II.  The Primacy of Risk-Taking

Arguments in favor of the risk-taking justification for the business judgment rule rely on four key notions: the role of risk-taking in wealth creation, the ability of shareholders to diversify their portfolios, the dangers of hindsight review, and the disproportionality of directors’ potential payoff and potential liability. Taken together, these do indeed make a compelling case for the proposition that courts should not review the decisions of America’s business leaders except in extraordinary circumstances. Not surprisingly, the great body of cases applying the business judgment rule and scholarship commenting on the nuances of the rule emphasize the importance of these elements in justifying application of the rule’s protections even where corporate directors did not engage in “best practices.”[20]

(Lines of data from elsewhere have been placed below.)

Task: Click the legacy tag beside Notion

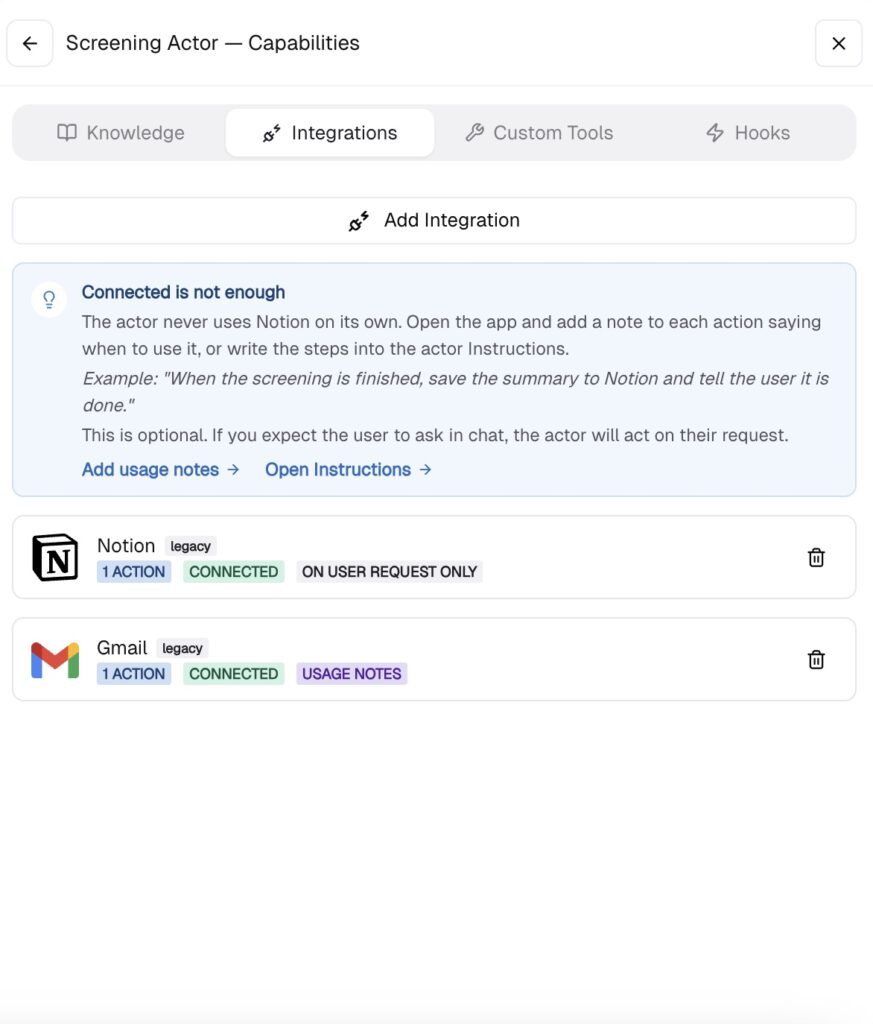Action: (190, 546)
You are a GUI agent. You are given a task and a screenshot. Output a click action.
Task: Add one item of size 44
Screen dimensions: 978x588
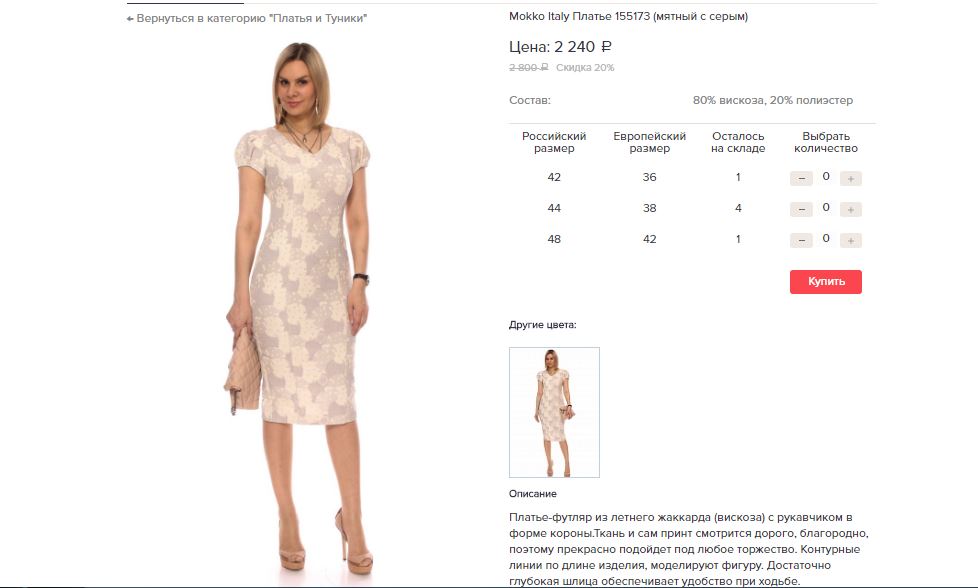[850, 210]
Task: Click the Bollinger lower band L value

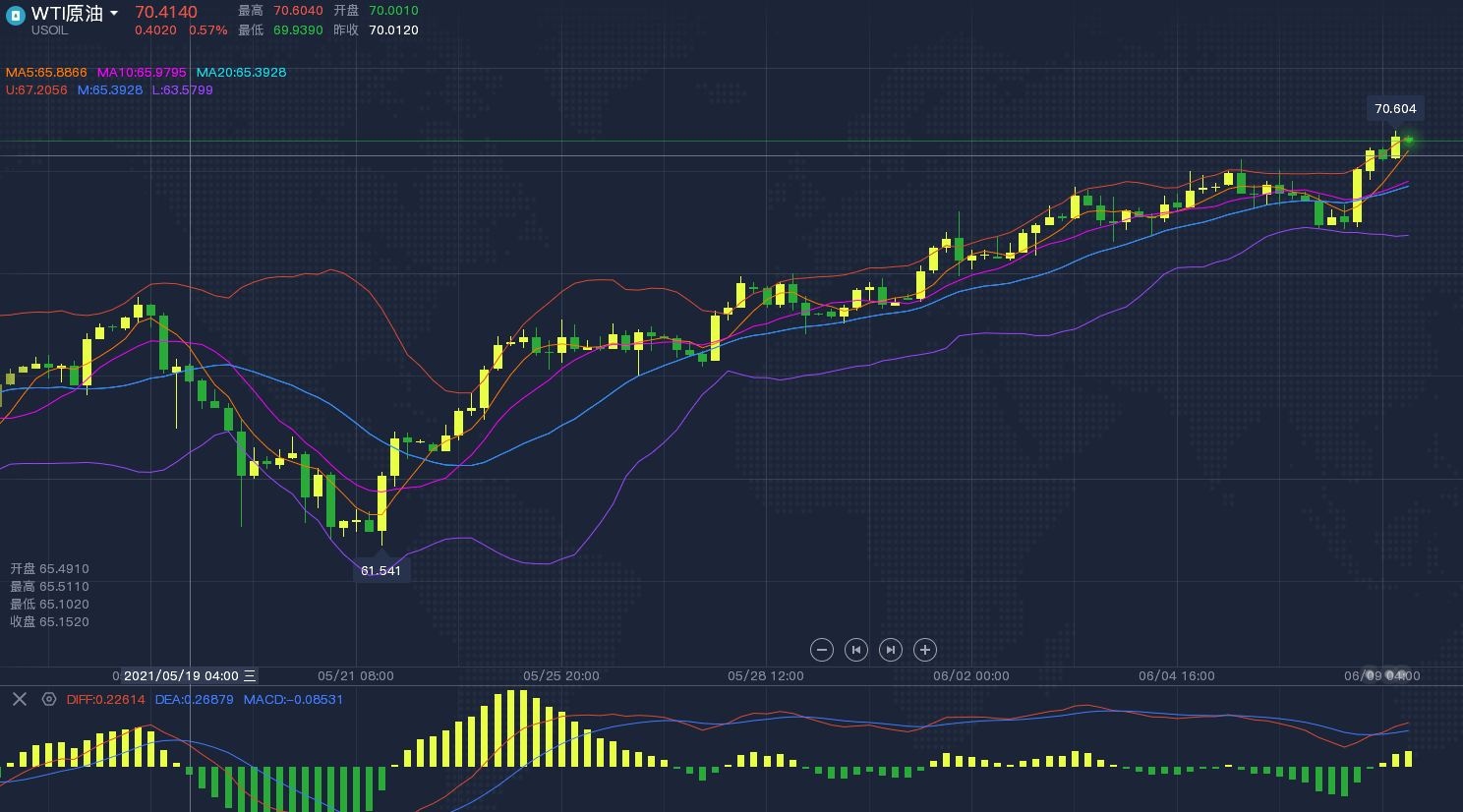Action: point(182,90)
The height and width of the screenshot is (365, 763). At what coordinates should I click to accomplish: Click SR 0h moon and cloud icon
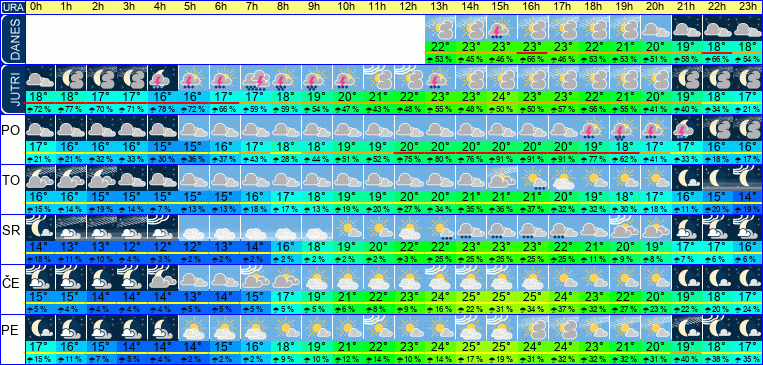(39, 228)
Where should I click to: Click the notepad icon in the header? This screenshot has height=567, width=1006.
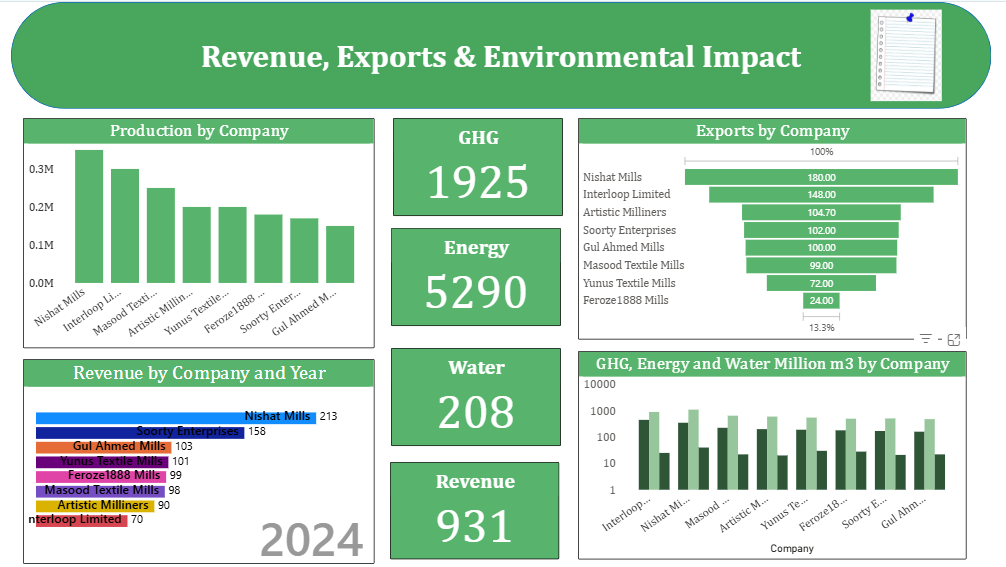click(906, 55)
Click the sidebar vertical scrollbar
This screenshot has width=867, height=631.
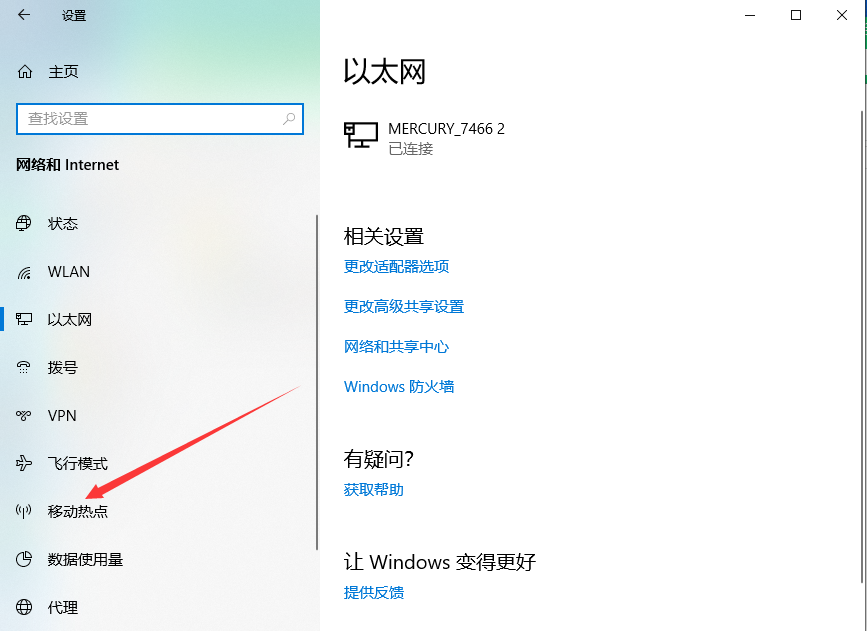point(317,382)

First, students of American law and economic history agree that much of our nation’s technological progress and resulting economic growth arose not just through the inspired tinkering of a few great inventors but through the bold risk-taking of our great corporate innovators.[21] When a corporation embarks on a risky venture, its leaders will likely justify the action on the grounds that, although the likelihood of failure is high, if successful, the venture will greatly benefit the corporation and its shareholders. Often such risky projects fail, but there is little dispute that by taking risks corporate decision-makers consciously attempt to maximize the present value of the corporation’s expected income and, thereby, benefit shareholders.[22] Anyone with an interest in the future profitability of a corporation would likely want that corporation to take risks and insist that the governance mechanisms in place allow its leaders to do so.[23] Any fair summary of American corporate legal history would show that this model has been followed for at least the last one-hundred years.

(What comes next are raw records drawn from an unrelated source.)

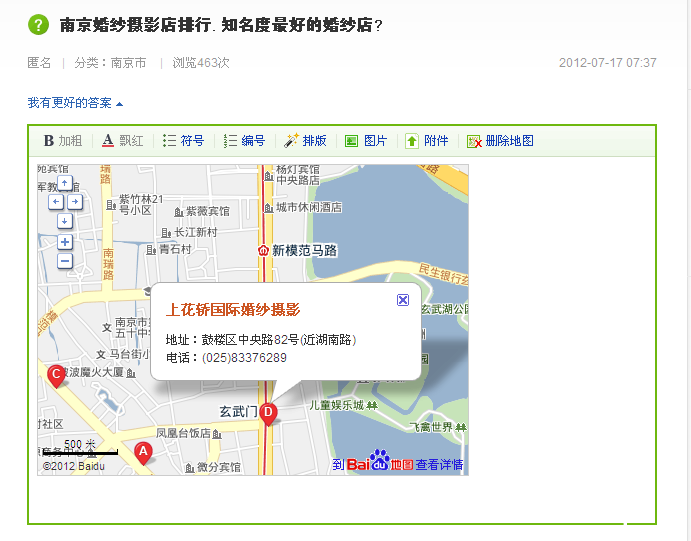The width and height of the screenshot is (691, 541).
Task: Add an attachment with 附件 button
Action: (x=427, y=141)
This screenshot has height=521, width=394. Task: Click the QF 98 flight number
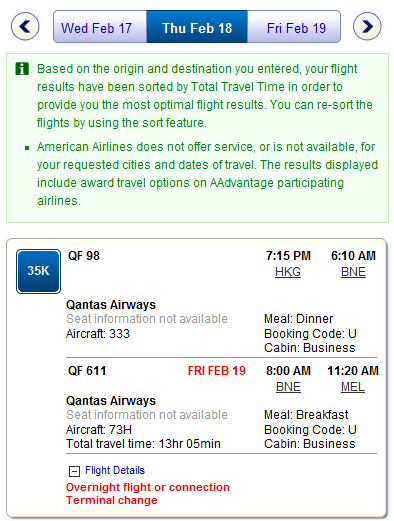(x=84, y=256)
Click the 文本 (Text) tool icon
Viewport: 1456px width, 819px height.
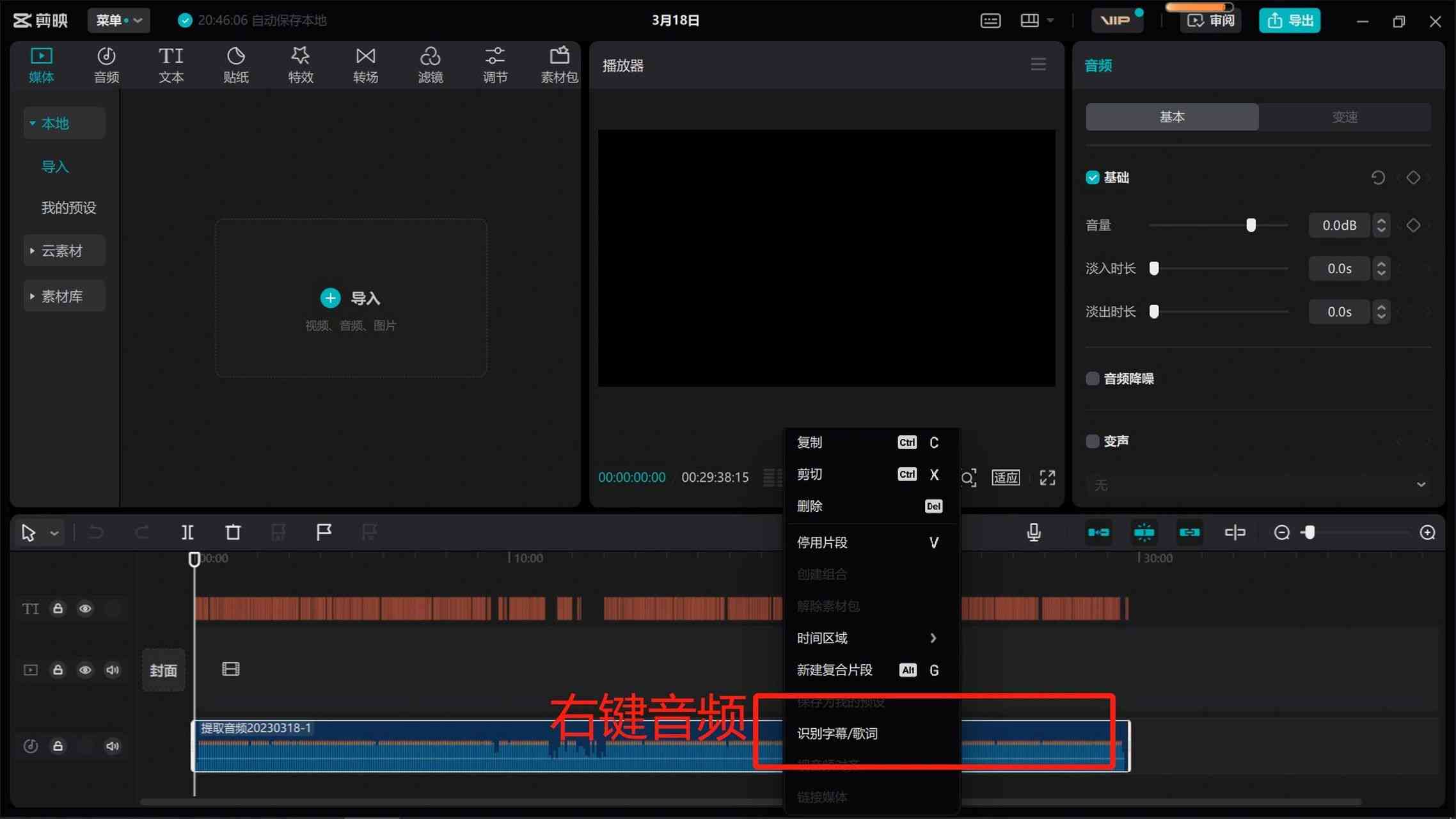(171, 63)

While individual corporations maximize the wealth of their shareholders by embarking on risky ventures, many of the arguments in favor of the business judgment rule also rely on a second notion—the ability of shareholders to diversify their holdings across many corporations and therefore diversify their risk as well.[24] In Gagliardi, for example, Chancellor Allen justifies the broad protections of the business judgment rule on the ground that shareholders should not rationally want directors to be risk averse: “[s]hareholders’ investment interests, across the full range of their diversifiable equity investments, will be maximized if corporate directors and managers honestly assess risk and reward and accept for the corporation the highest risk adjusted returns available that are above the firm’s cost of capital.”[25] Similarly, Stephen Bainbridge invokes portfolio theory to argue that, since shareholders can diversify their portfolios, they should be indifferent to decisions by directors that affect the risks faced by an individual corporation as long as those decisions are designed to increase the rate of return of that specific corporation.[26] Indeed, the holder of shares in a publicly traded corporation likely owns shares in other publicly traded corporations as well.[27] Plainly, to maximize the overall value of a diversified portfolio of holdings, the broad protections of the business judgment rule serve the shareholder well by encouraging directors to take risks without fear of liability even if those specific risks do not add value to the corporation which they oversee.

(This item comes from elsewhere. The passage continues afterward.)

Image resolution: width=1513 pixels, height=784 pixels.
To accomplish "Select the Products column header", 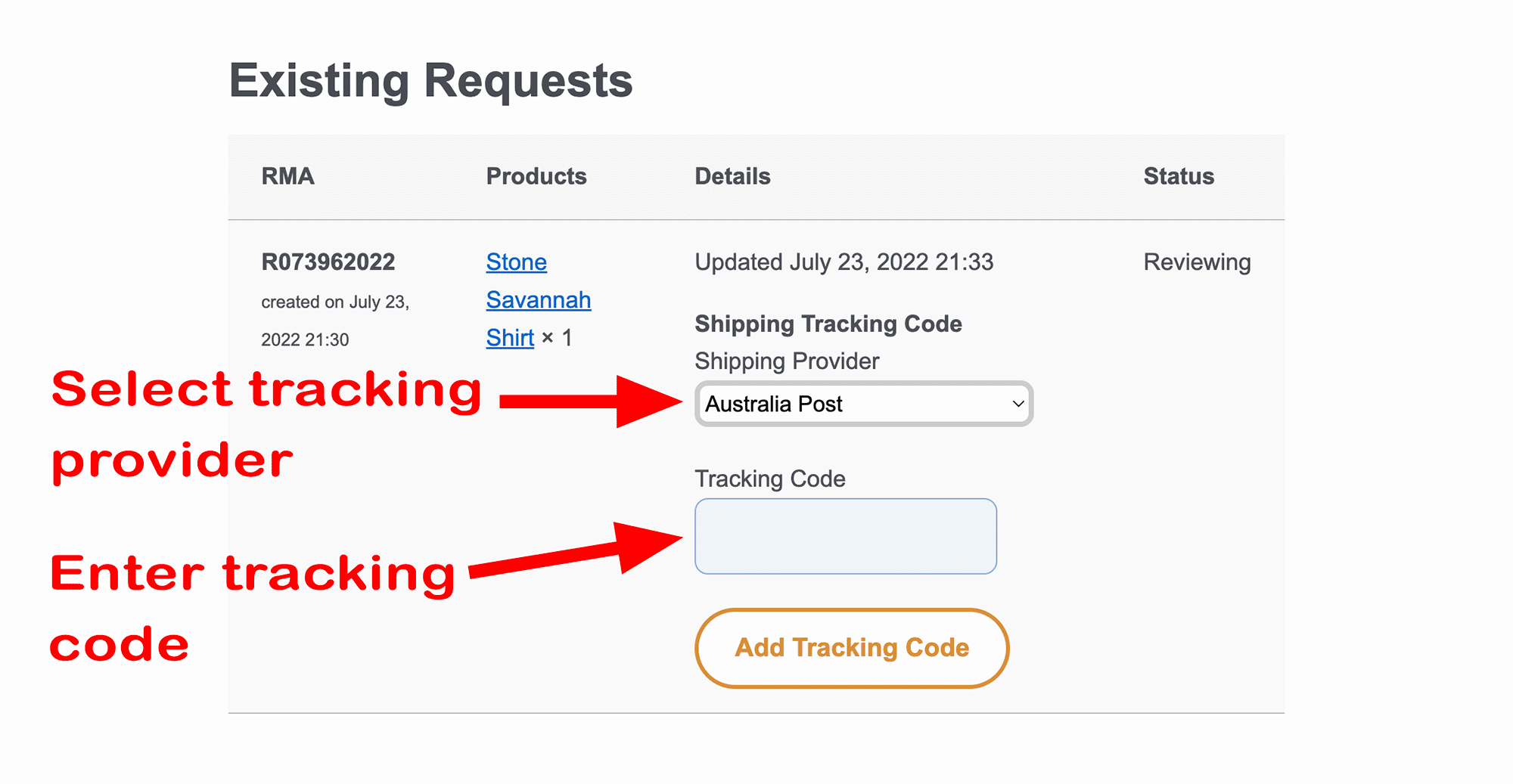I will click(x=536, y=176).
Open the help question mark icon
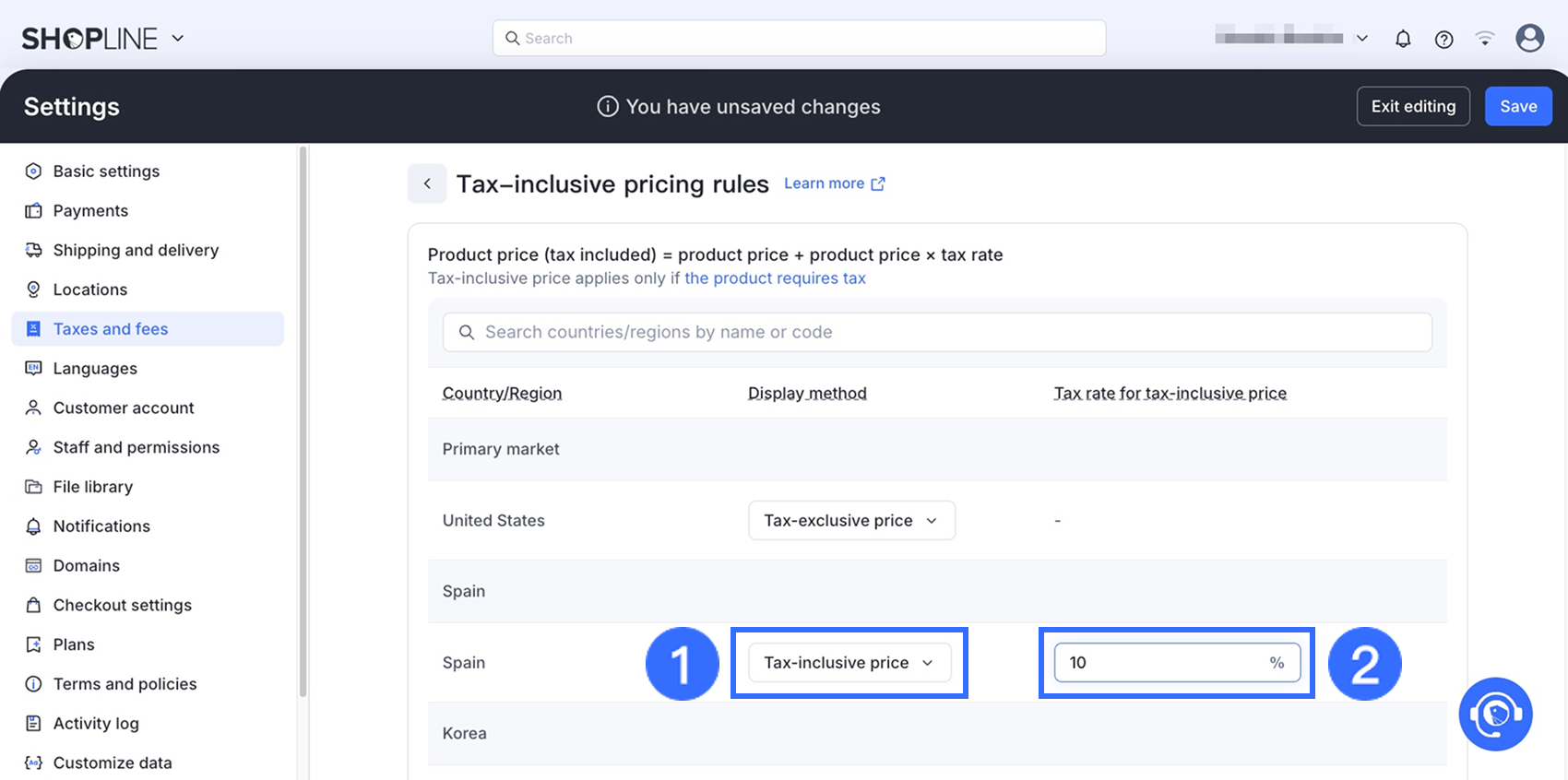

A third notion supporting the broad application of the business judgment rule is the notorious complication that inevitably accompanies judicial review of business decisions. The problem with allowing courts to review the decisions of corporate directors is not that sometimes the directors get it wrong. No one seriously suggests that investors should be able to recover from directors anytime a decision ends up hurting the corporation.[28] This understanding is implicit in any discussion of the workings of a market economy that recognizes the corporate form.[29] The real problem with reviewing bad decisions by corporate directors, as many commentators have pointed out, is that courts will sometimes get it wrong in determining how and why the directors got it wrong. Both common sense[30] and empirical studies[31] tell us that any attempt to judge or analyze a decision after the results of the decision are already known might well be tainted by “hindsight bias.”[32] Whatever the standard a court might use in evaluating a claim regarding a decision made in the past, it will be difficult for the court to ignore the known consequences of the decision. As Bainbridge puts it: “[d]ecision makers tend to assign an erroneously high probability of occurrence to a probabilistic event simply because it ended up occurring.”[33] Hence, many fear that, absent the strong protections of the business judgment rule, courts would be tempted to hold directors liable for good-faith decisions that did not end up benefiting the corporation.[34]